Wednesday, April 7, 2010

A Seat at the Dinner Table

It’s said one of the most rapidly fading traditions from the Nuclear Family days of America is the act of sitting around the family table and collectively enjoying a meal, shooting the breeze about their day. It’s in these moments the fabric of the family is laid bare, as well as how each person regards themselves within the family unit, and in turn within society. With my own family, I can remember few times we’ve ever sat down together for such a thing, and none of those times have I ever felt I belonged, causing me to reevaluate what it means to be part of something, as well as the concept of unity. In any group I’m a part of, I am strongly against leaving anyone out of the equation or leading them to conclude they have no use, which is a large part of what continues to spur me on in my journey to be a better leader and team member. In my studies and experiences around these fields there are two key questions I feel build on what makes a team grow and prosper: what does each person ask of their team, and what do they ask of themselves?

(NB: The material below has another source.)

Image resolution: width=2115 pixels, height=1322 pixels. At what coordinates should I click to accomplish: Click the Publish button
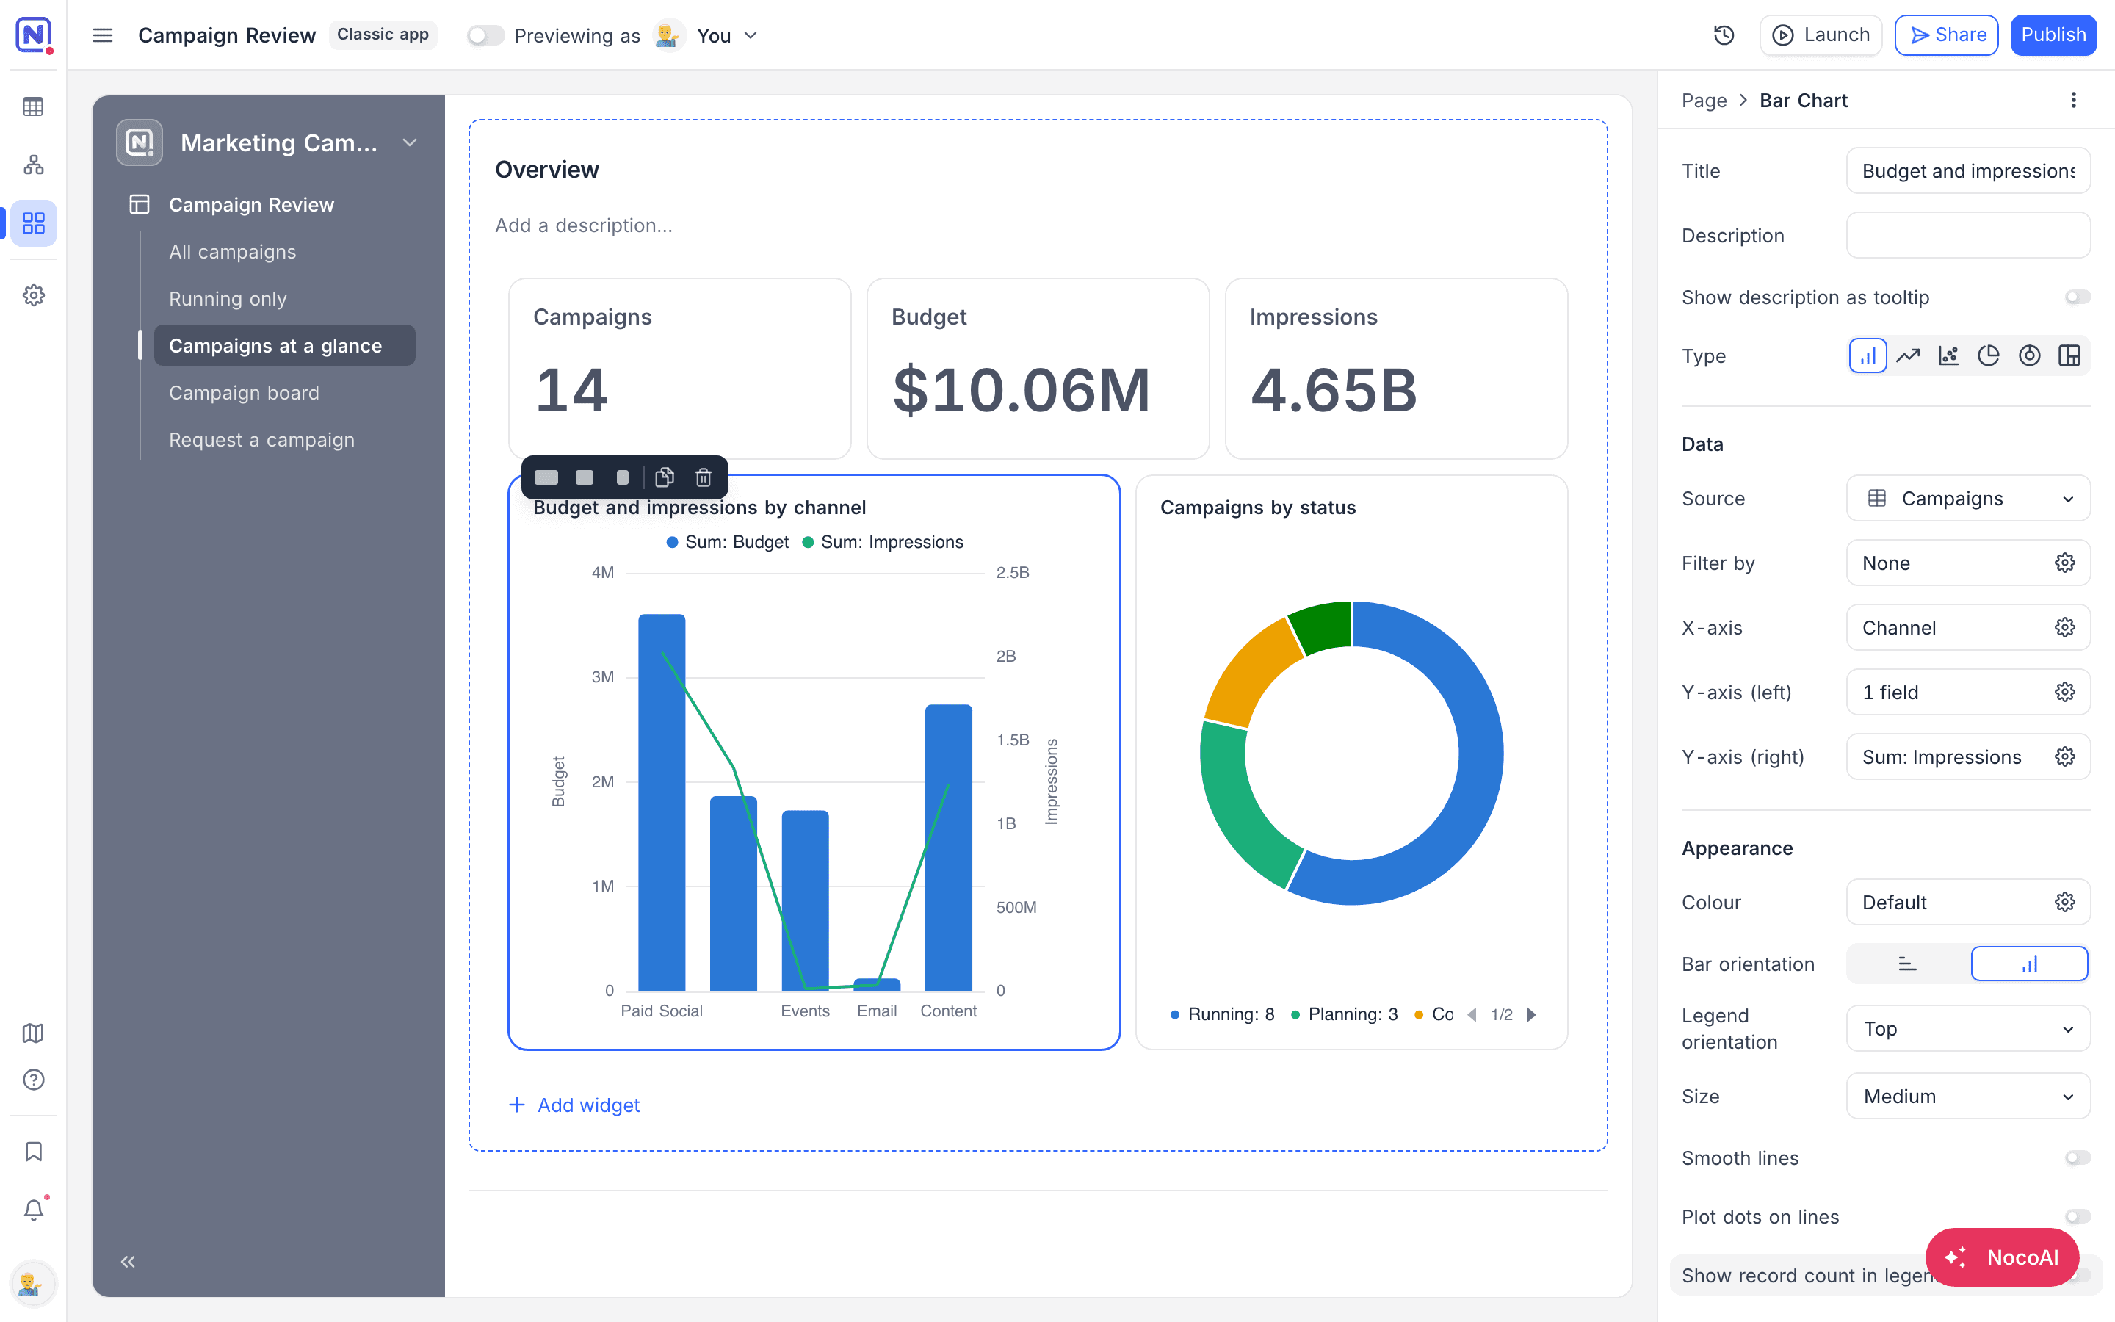(2053, 35)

As a matter of principle I set the bar high for both myself and those I choose to work with, leading to as much disappointment as amazement at the things accomplished, which is to say quite a lot. Though they’ve brought great things to me over the years, these standards have also weeded out many I’ve met in my life, including several very interesting people I’ve come upon, but didn’t bother to get contact info from due to differing mindsets. The question of just how easily I could give up my standards and let myself become more like the people I’ve grown apart from, drifting along life’s shores is a constant presence in my life, especially in times of crises when such a choice is right within my grasp. The desire to belong is a force with illogical influence over us, growing more so as global society becomes more connected, but even with that close enough to smell at some points, but even with all I’ve sacrificed to live up to my principles, it’s not possible for me to fathom letting them go. It would be utterly hypocritical for me to scrutinize the world I live in and those I work with so harshly for setting such base level standards that they still fail to live up to, and live as if having standards is worth as much as dirt.
I still have a ways to go to reach the kind of heights I wish to reach, but even if it keeps me away from a good chunk of humanity, the vast amount of improvement just reaching for it has given me hardens my commitment to this lifestyle. The few moments of ‘This is incredible’ I’ve gotten from those I work with have become worth much more than any amount of ‘Oh, that’s neat’ I might get if I ask anything less of them. This may create much struggle for me and those I work with, but I know that struggle will make us better and allow us to appreciate the time and effort we put into a project once it’s done. If anything, the journey having high standards creates is the thing sticking with us for much longer than the end product, especially when the process begins over again and we proceed enriched by our travels. Who knows, maybe someday I might to share some of my tales from the road around the dinner table with the people I grow close to, hopefully serving some tasty BBQ.